- **To do**
Return the listing exactly, please; no pictures.

- **Input for this task**

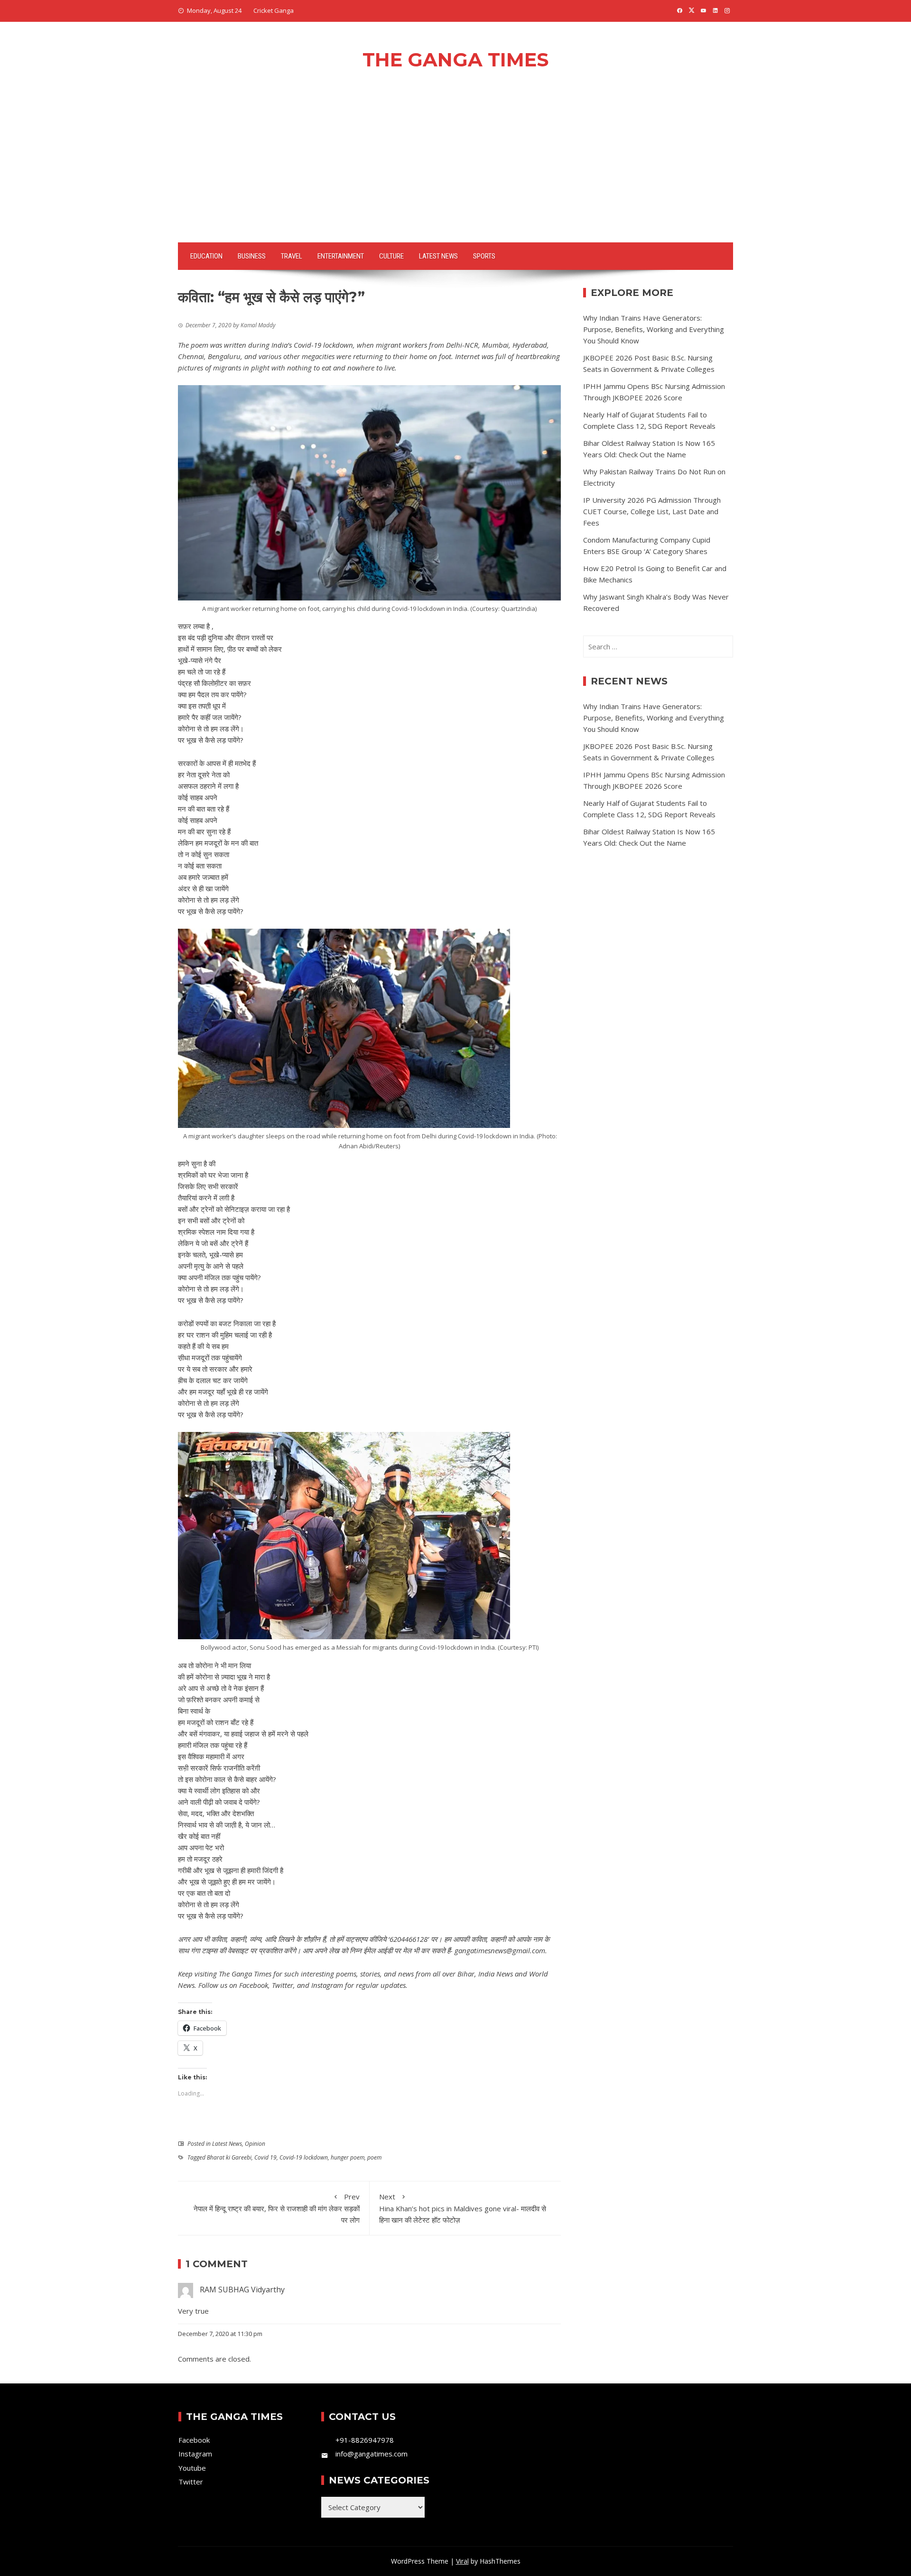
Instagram (327, 1985)
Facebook (253, 1985)
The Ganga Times (455, 59)
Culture (391, 256)
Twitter (282, 1985)
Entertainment (340, 256)
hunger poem (347, 2157)
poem (374, 2157)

- **Exercise solution**
Instagram (327, 1985)
Facebook (253, 1985)
The Ganga Times (455, 59)
Culture (391, 256)
Twitter (282, 1985)
Entertainment (340, 256)
hunger poem (347, 2157)
poem (374, 2157)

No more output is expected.